Will a Westerner Finally Land on a Democratic Presidential Ticket in 2020?
Democrats have never nominated a westerner for their presidential or VP slots across the 42 cycles since the first western state voted in a presidential election
Of the five Democratic candidates who have formally launched their 2020 presidential bids, two are from the West: California U.S. Senator Kamala Harris (pictured) and Hawaii U.S. Representative Tulsi Gabbard.
With many more members of their party yet to jump in the race, it is unlikely that Harris and Gabbard will be the only westerners making their case to Democratic voters (and fundraisers) across the country.
For example, former Colorado Governor John Hickenlooper, Montana Governor Steve Bullock, Washington Governor Jay Inslee, Oregon U.S. Senator Jeff Merkley, California U.S. Representative Eric Swallwell, and Los Angeles Mayor Eric Garcetti are among the most likely Democratic names from the 13-state region that could still launch bids in the coming months.

-=-=-

→ Aim
Carry on the article about westerners and the Democratic presidential ticket, starting right after its last sentence. The listing that follows the article comes from a different source.

→ Supplied information
-=-=-

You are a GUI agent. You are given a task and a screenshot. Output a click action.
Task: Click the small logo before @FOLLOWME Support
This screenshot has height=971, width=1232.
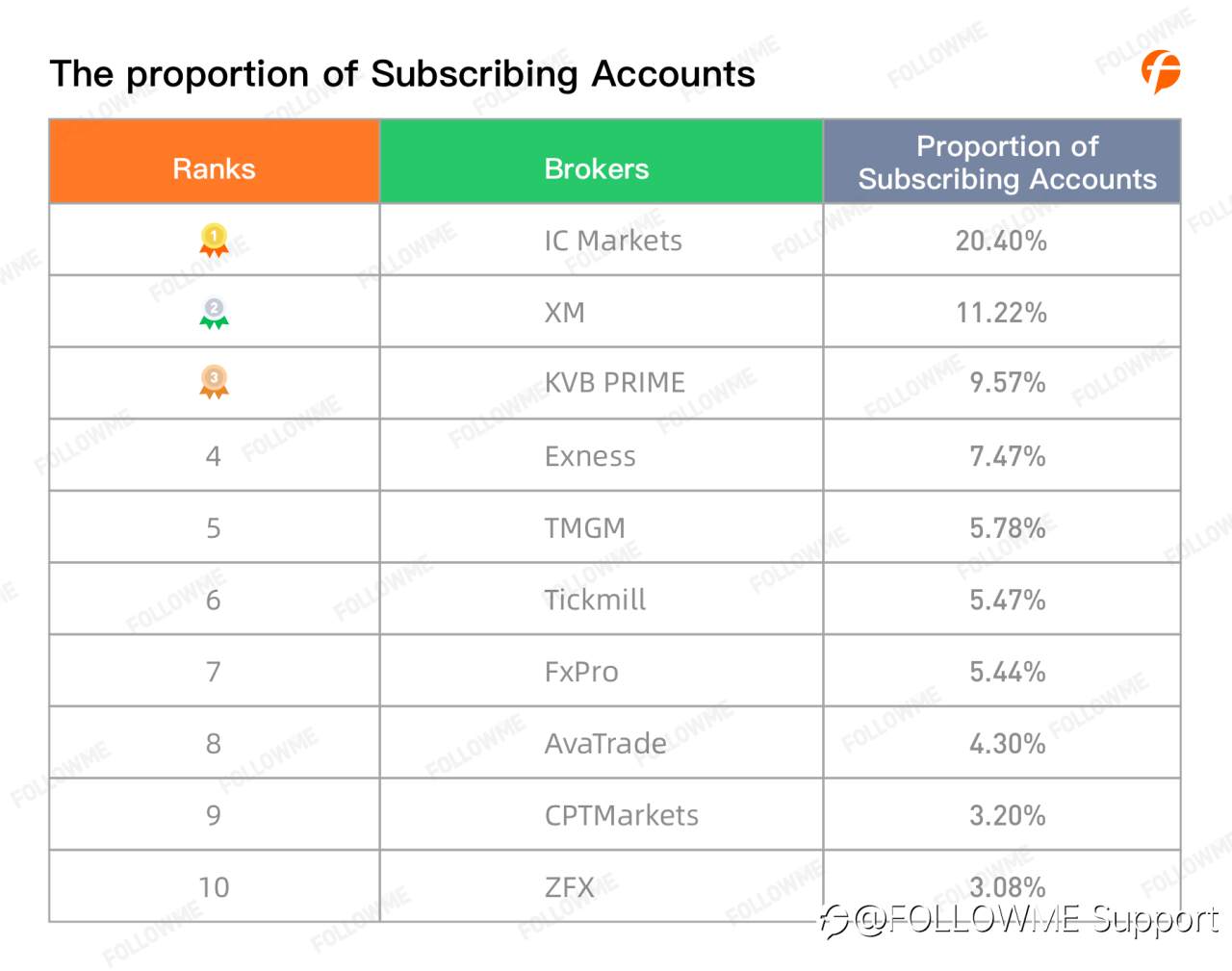point(834,921)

-=-=-

→ Exercise result
None of these candidates mentioned are currently favored to win the nomination over, say, former Vice President Joe Biden, but could the time be right for a westerner to finally land on a Democratic presidential ticket?
Smart Politics studied the last 42 cycles since the first western state voted in a presidential race (California, 1852) and the last 48 cycles since the formation of the party in 1828, and that Democrats have never selected a westerner to be their presidential or vice presidential nominee – while the GOP has done so 15 times.
[Note: Some Democratic nominees were born in the West, such as John Kerry (Colorado) and Barack Obama (Hawaii), but none rose to political prominence in the region].
To be sure, in recent election cycles, the Democratic Party has established a noticeable foothold in the West – creating a strong regional bench that helps to explain why so many westerners may run for the nation’s highest elected office this cycle.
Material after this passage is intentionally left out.